▶ [Task item]
Please filter the listing for the string "will" and copy each matching line.

(Dataset records)

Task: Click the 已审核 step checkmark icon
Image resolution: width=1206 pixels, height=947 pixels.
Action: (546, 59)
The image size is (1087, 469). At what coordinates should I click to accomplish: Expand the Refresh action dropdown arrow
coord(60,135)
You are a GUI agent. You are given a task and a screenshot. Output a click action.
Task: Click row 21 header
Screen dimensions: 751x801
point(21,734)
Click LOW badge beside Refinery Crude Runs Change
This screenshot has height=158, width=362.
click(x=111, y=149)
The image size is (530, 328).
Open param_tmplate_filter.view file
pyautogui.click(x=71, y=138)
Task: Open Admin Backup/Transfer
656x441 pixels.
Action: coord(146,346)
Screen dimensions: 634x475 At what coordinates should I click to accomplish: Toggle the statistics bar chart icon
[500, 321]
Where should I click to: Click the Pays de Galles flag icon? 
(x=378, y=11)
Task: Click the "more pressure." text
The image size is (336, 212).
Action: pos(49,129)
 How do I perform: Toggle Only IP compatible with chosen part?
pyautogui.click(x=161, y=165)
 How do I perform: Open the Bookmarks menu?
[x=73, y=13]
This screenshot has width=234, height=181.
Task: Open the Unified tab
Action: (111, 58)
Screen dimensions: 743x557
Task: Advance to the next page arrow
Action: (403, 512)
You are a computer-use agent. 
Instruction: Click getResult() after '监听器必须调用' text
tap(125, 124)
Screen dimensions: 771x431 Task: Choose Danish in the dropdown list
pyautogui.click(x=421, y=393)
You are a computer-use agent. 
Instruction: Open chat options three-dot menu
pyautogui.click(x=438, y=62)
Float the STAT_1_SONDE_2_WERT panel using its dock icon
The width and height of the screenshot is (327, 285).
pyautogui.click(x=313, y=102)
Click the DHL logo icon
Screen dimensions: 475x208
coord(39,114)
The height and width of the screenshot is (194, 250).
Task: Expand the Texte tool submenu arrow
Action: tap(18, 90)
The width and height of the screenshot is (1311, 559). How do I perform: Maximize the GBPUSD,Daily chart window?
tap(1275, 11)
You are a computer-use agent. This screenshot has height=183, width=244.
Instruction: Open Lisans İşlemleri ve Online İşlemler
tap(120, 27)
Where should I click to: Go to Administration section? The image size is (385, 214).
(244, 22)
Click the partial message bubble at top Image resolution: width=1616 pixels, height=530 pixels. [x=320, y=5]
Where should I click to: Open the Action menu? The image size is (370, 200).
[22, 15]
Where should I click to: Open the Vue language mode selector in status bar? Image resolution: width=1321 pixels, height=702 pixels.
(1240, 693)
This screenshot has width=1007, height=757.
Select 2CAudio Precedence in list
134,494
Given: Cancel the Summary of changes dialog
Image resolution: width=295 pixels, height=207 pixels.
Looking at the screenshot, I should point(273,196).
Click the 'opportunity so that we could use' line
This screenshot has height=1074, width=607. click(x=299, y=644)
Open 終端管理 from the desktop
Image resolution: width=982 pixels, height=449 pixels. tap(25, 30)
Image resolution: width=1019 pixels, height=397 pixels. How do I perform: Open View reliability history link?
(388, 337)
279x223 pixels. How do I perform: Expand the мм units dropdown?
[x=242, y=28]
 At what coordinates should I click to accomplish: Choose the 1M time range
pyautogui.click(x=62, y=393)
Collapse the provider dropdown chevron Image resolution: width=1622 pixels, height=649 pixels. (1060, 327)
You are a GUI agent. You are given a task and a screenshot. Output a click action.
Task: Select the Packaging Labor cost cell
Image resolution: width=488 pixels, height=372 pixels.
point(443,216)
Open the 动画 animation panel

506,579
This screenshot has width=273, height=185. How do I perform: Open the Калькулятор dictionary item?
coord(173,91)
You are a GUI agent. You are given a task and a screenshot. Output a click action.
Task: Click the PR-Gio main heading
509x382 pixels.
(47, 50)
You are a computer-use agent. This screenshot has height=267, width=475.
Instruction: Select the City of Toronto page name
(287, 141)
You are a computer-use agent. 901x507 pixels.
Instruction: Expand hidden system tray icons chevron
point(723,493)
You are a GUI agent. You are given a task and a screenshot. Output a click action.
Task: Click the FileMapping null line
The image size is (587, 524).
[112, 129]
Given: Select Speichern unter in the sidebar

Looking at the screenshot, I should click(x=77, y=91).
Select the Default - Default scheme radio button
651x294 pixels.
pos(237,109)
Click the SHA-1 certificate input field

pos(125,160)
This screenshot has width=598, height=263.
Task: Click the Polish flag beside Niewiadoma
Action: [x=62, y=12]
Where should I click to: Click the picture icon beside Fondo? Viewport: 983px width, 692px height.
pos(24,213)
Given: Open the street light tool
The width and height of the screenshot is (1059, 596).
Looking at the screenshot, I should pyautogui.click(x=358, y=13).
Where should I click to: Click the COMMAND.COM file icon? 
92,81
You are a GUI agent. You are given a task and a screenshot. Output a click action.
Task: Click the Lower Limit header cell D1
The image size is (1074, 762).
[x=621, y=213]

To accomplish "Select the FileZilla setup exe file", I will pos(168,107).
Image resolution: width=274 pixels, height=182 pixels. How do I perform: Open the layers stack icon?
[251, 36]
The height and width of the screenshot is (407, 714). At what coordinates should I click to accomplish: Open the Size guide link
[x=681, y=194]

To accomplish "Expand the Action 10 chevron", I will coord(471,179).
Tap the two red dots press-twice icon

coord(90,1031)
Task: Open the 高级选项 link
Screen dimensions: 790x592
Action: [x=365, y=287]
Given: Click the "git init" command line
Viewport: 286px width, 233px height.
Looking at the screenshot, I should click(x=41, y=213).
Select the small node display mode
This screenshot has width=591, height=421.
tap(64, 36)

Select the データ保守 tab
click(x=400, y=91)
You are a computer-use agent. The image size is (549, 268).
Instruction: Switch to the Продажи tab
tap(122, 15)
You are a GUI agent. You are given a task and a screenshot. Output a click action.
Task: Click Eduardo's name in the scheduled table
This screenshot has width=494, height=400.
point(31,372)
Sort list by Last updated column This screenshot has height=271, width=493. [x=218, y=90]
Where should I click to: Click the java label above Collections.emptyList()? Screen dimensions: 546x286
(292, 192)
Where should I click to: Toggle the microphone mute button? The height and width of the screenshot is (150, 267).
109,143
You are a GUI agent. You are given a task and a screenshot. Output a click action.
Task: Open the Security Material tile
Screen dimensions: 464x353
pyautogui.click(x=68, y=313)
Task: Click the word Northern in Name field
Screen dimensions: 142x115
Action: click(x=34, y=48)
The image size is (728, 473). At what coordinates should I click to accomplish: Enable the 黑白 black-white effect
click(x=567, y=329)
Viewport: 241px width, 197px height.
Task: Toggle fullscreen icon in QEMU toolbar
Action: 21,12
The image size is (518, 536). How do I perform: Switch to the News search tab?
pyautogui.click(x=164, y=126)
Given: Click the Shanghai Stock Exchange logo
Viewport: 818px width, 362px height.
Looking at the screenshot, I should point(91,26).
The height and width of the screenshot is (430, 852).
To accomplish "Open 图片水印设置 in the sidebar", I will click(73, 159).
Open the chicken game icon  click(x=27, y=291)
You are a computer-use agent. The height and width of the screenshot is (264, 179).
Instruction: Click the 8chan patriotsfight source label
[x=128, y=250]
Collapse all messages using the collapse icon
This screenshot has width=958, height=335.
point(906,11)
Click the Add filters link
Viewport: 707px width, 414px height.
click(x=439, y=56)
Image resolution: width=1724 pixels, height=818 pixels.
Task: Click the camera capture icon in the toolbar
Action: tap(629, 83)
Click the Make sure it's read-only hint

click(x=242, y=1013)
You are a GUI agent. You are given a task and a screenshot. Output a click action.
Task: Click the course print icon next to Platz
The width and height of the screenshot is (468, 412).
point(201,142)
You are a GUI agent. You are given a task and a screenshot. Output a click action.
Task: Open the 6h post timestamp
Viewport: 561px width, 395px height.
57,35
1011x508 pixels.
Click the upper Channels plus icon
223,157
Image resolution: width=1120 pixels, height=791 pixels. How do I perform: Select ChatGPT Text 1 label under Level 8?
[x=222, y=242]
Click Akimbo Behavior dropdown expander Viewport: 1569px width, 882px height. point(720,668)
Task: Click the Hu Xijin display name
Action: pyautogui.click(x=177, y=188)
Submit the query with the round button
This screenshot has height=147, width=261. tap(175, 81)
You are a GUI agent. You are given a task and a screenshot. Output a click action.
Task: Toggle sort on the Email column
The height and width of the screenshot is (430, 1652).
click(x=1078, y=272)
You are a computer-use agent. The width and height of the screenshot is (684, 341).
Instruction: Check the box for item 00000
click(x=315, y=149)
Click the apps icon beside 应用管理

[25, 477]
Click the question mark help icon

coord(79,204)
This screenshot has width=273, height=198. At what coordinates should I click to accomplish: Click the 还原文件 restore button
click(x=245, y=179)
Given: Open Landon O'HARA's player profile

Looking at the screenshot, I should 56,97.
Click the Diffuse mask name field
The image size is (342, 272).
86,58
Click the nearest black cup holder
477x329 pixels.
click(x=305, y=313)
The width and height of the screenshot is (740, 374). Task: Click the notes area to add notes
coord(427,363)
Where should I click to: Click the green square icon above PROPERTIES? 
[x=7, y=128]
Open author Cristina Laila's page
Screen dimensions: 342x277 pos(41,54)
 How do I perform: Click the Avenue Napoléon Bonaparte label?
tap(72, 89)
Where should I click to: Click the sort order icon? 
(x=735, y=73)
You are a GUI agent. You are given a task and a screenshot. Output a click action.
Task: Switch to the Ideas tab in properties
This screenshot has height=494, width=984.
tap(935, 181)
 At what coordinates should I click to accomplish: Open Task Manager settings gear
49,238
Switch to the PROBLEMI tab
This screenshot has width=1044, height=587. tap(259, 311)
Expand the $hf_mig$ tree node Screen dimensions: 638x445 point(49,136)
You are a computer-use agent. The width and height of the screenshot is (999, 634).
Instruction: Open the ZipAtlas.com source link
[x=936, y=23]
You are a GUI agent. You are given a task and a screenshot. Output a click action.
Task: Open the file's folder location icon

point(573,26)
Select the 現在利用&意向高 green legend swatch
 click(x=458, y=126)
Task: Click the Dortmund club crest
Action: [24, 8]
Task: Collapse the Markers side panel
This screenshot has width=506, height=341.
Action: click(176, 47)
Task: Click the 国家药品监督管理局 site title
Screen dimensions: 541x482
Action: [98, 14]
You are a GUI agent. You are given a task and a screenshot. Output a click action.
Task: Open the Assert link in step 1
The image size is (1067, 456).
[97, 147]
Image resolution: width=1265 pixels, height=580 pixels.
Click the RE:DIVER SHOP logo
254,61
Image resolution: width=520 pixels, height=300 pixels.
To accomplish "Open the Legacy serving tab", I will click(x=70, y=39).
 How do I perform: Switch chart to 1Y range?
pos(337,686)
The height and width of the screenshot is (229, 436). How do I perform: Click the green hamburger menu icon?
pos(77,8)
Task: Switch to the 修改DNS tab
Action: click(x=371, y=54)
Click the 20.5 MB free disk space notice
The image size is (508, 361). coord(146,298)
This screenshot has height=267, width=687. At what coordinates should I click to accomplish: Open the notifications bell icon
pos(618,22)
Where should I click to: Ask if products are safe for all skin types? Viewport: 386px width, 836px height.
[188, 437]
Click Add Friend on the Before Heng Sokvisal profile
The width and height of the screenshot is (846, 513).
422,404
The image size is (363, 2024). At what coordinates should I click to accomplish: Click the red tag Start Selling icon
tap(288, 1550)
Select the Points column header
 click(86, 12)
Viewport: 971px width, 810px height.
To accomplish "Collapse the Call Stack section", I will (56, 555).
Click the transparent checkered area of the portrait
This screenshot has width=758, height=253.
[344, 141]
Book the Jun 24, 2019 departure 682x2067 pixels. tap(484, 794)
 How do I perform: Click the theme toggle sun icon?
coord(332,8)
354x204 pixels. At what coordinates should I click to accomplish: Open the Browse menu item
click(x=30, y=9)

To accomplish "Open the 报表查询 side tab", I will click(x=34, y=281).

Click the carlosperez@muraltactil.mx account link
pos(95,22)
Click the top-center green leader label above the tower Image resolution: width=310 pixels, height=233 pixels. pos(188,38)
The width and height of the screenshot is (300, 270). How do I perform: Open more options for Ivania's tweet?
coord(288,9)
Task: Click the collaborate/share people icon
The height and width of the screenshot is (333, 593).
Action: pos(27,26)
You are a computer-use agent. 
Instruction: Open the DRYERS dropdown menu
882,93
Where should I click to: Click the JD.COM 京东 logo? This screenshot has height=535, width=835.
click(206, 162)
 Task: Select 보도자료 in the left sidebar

(End Dataset records)

▶ [Finished task]
To accomplish "Select the FileZilla setup exe file", I will pos(168,107).
To accomplish "Expand the Action 10 chevron", I will coord(471,179).
To accomplish "Open 图片水印设置 in the sidebar", I will click(73, 159).
To accomplish "Open the Legacy serving tab", I will click(x=70, y=39).
To accomplish "Collapse the Call Stack section", I will (56, 555).
To accomplish "Open the 报表查询 side tab", I will click(x=34, y=281).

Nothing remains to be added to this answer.